1. Colombo N, Creutzberg C, Amant F et al.ESMO-ESGO-ESTRO consensus conference on endometrial cancer: Diagnosis, treatment and follow-up. Radiother Oncol J Eur Soc Ther Radiol Oncol 2015 ; 117.
2.Walker JL, Piedmonte MR, Spirtos NM et al. Laparoscopy compared with laparotomy for comprehensive surgical staging of uterine cancer: Gynecologic oncology Group Study LAP2. J Clin Oncol 2009 27.
3.Walker JL, Piedmonte MR, Spirtos NM et al. Recurrence and survival after random assignment to laparoscopy versus laparotomy for comprehensive surgical staging of uterine cancer: Gynecologic oncology Group LAP2 Study. J Clin Oncol 2012 ; 30.
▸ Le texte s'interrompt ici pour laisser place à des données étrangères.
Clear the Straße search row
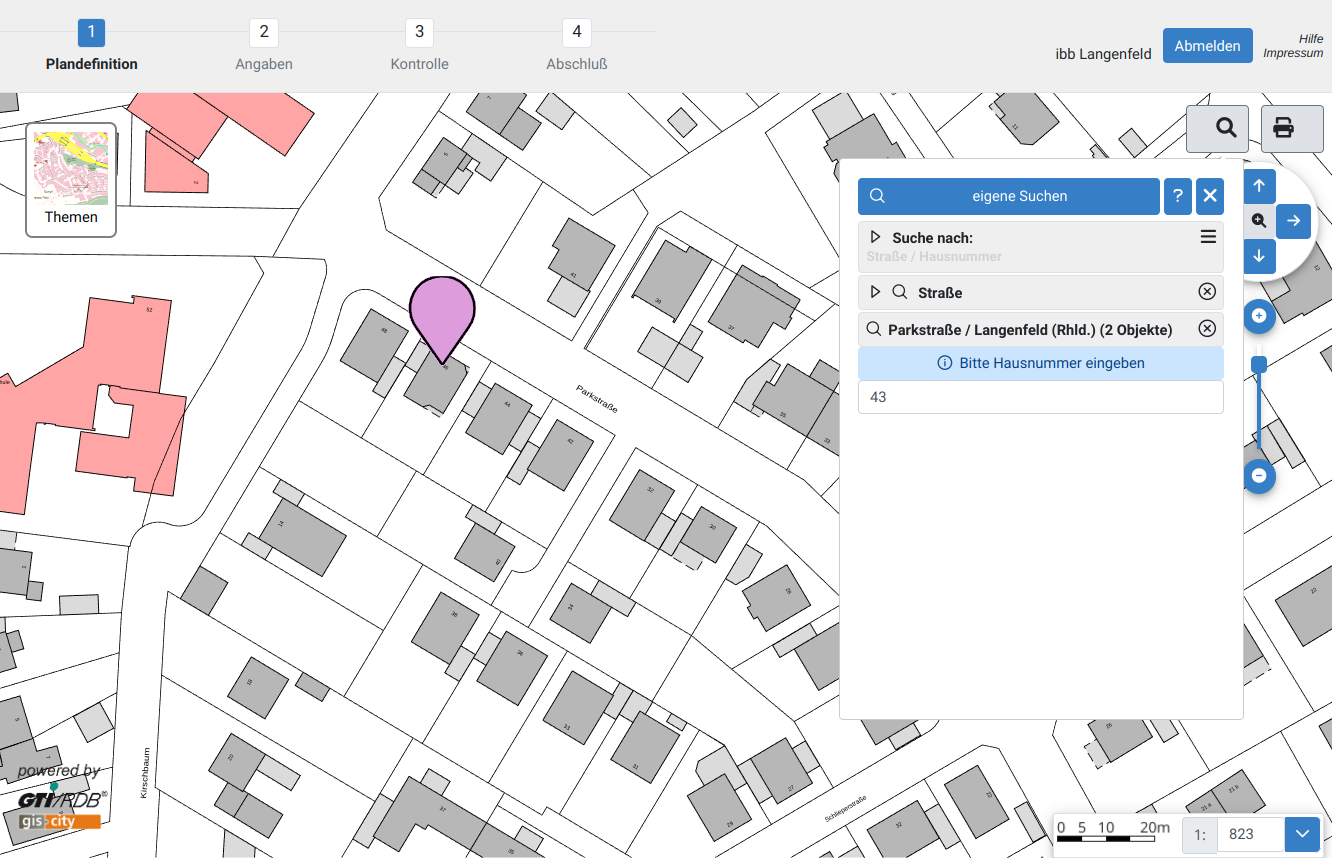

4. Díaz-Feijoo B, Correa-Paris A, PérezBenavente A et al. Prospective Randomized Trial Comparing Transperitoneal versus Extraperitoneal Laparoscopic Aortic Lymphadenectomy for Surgical Staging of Endometrial and ovarian Cancer: The STELLA Trial. Ann Surg Oncol 2016 ; 23.
5. Koskas M, Jozwiak M, Fournier Mv et al. Long-term oncological safety of minimally invasive surgery in high-risk endometrial cancer. Eur J Cancer 2016 ; 65.